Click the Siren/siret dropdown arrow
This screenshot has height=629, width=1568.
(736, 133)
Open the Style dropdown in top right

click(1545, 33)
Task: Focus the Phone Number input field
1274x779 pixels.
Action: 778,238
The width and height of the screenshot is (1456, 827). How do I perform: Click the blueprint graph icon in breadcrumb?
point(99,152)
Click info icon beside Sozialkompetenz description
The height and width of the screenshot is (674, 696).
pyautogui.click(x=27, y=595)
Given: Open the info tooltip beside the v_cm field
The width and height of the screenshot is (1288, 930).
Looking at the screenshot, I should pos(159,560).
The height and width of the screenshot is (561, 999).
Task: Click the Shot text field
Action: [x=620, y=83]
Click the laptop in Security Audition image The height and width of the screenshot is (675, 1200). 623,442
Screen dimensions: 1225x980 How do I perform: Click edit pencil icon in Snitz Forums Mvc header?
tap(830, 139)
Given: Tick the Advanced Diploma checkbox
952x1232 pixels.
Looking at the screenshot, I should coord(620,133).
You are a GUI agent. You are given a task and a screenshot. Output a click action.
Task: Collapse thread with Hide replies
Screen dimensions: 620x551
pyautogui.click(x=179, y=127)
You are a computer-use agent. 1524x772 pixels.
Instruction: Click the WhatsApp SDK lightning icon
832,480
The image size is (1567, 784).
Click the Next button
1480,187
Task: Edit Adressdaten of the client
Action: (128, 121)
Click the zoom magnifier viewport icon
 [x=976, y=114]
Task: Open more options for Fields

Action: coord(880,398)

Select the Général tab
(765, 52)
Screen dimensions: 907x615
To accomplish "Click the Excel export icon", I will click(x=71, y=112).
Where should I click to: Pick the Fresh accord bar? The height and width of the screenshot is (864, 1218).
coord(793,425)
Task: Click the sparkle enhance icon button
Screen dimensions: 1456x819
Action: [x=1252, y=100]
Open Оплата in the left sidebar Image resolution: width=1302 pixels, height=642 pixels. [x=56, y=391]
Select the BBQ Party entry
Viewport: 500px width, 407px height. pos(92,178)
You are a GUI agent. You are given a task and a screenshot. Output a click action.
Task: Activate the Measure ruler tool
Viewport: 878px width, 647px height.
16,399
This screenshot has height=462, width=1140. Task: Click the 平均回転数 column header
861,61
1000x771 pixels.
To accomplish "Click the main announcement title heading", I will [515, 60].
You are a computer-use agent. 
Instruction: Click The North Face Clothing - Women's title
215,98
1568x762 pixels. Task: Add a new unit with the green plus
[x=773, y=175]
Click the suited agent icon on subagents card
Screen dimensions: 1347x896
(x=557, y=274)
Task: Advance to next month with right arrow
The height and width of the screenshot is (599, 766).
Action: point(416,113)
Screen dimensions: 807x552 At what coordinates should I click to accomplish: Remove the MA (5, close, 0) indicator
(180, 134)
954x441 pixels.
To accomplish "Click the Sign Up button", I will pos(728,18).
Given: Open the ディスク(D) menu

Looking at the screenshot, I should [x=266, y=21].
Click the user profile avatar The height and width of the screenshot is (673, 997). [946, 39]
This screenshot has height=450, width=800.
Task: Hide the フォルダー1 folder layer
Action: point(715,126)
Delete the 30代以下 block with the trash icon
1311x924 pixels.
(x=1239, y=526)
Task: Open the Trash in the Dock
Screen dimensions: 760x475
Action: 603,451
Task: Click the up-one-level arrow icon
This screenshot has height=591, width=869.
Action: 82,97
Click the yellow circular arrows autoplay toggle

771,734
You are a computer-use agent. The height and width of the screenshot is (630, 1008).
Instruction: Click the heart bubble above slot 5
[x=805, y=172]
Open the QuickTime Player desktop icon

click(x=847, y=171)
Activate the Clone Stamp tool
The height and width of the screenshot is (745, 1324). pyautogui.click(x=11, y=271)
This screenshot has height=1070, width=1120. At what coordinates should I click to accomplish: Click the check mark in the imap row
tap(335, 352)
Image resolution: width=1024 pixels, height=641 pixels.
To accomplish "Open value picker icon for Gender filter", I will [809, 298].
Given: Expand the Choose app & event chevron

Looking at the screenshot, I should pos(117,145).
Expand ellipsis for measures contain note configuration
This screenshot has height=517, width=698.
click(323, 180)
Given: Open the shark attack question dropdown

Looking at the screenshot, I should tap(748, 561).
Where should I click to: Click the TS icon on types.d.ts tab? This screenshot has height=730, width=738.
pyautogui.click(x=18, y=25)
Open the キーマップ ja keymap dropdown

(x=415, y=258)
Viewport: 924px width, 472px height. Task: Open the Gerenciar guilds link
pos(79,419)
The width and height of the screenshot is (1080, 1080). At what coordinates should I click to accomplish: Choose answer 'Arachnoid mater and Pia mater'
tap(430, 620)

### [AIM OF THE TASK]
Repeat all of the entries exactly.

### [RESULT OF THE TASK]
Click the Siren/siret dropdown arrow
This screenshot has height=629, width=1568.
(736, 133)
Open the Style dropdown in top right

click(1545, 33)
Task: Focus the Phone Number input field
1274x779 pixels.
Action: 778,238
The width and height of the screenshot is (1456, 827). How do I perform: Click the blueprint graph icon in breadcrumb?
point(99,152)
Click info icon beside Sozialkompetenz description
The height and width of the screenshot is (674, 696).
pyautogui.click(x=27, y=595)
Given: Open the info tooltip beside the v_cm field
The width and height of the screenshot is (1288, 930).
Looking at the screenshot, I should pos(159,560).
The height and width of the screenshot is (561, 999).
Task: Click the Shot text field
Action: [x=620, y=83]
Click the laptop in Security Audition image The height and width of the screenshot is (675, 1200). 623,442
Screen dimensions: 1225x980 How do I perform: Click edit pencil icon in Snitz Forums Mvc header?
tap(830, 139)
Given: Tick the Advanced Diploma checkbox
952x1232 pixels.
Looking at the screenshot, I should coord(620,133).
You are a GUI agent. You are given a task and a screenshot. Output a click action.
Task: Collapse thread with Hide replies
Screen dimensions: 620x551
pyautogui.click(x=179, y=127)
You are a computer-use agent. 1524x772 pixels.
Instruction: Click the WhatsApp SDK lightning icon
832,480
The image size is (1567, 784).
Click the Next button
1480,187
Task: Edit Adressdaten of the client
Action: (128, 121)
Click the zoom magnifier viewport icon
 [x=976, y=114]
Task: Open more options for Fields

Action: coord(880,398)

Select the Général tab
(765, 52)
Screen dimensions: 907x615
To accomplish "Click the Excel export icon", I will click(x=71, y=112).
Where should I click to: Pick the Fresh accord bar? The height and width of the screenshot is (864, 1218).
coord(793,425)
Task: Click the sparkle enhance icon button
Screen dimensions: 1456x819
Action: [x=1252, y=100]
Open Оплата in the left sidebar Image resolution: width=1302 pixels, height=642 pixels. [x=56, y=391]
Select the BBQ Party entry
Viewport: 500px width, 407px height. pos(92,178)
You are a GUI agent. You are given a task and a screenshot. Output a click action.
Task: Activate the Measure ruler tool
Viewport: 878px width, 647px height.
16,399
This screenshot has height=462, width=1140. Task: Click the 平均回転数 column header
861,61
1000x771 pixels.
To accomplish "Click the main announcement title heading", I will [515, 60].
You are a computer-use agent. 
Instruction: Click The North Face Clothing - Women's title
215,98
1568x762 pixels. Task: Add a new unit with the green plus
[x=773, y=175]
Click the suited agent icon on subagents card
Screen dimensions: 1347x896
(x=557, y=274)
Task: Advance to next month with right arrow
The height and width of the screenshot is (599, 766).
Action: point(416,113)
Screen dimensions: 807x552 At what coordinates should I click to accomplish: Remove the MA (5, close, 0) indicator
(180, 134)
954x441 pixels.
To accomplish "Click the Sign Up button", I will pos(728,18).
Given: Open the ディスク(D) menu

Looking at the screenshot, I should [x=266, y=21].
Click the user profile avatar The height and width of the screenshot is (673, 997). [946, 39]
This screenshot has height=450, width=800.
Task: Hide the フォルダー1 folder layer
Action: point(715,126)
Delete the 30代以下 block with the trash icon
1311x924 pixels.
(x=1239, y=526)
Task: Open the Trash in the Dock
Screen dimensions: 760x475
Action: 603,451
Task: Click the up-one-level arrow icon
This screenshot has height=591, width=869.
Action: 82,97
Click the yellow circular arrows autoplay toggle

771,734
You are a computer-use agent. The height and width of the screenshot is (630, 1008).
Instruction: Click the heart bubble above slot 5
[x=805, y=172]
Open the QuickTime Player desktop icon

click(x=847, y=171)
Activate the Clone Stamp tool
The height and width of the screenshot is (745, 1324). pyautogui.click(x=11, y=271)
This screenshot has height=1070, width=1120. At what coordinates should I click to accomplish: Click the check mark in the imap row
tap(335, 352)
Image resolution: width=1024 pixels, height=641 pixels.
To accomplish "Open value picker icon for Gender filter", I will [809, 298].
Given: Expand the Choose app & event chevron

Looking at the screenshot, I should pos(117,145).
Expand ellipsis for measures contain note configuration
This screenshot has height=517, width=698.
click(323, 180)
Given: Open the shark attack question dropdown

Looking at the screenshot, I should tap(748, 561).
Where should I click to: Click the TS icon on types.d.ts tab? This screenshot has height=730, width=738.
pyautogui.click(x=18, y=25)
Open the キーマップ ja keymap dropdown

(x=415, y=258)
Viewport: 924px width, 472px height. Task: Open the Gerenciar guilds link
pos(79,419)
The width and height of the screenshot is (1080, 1080). At what coordinates should I click to accomplish: Choose answer 'Arachnoid mater and Pia mater'
tap(430, 620)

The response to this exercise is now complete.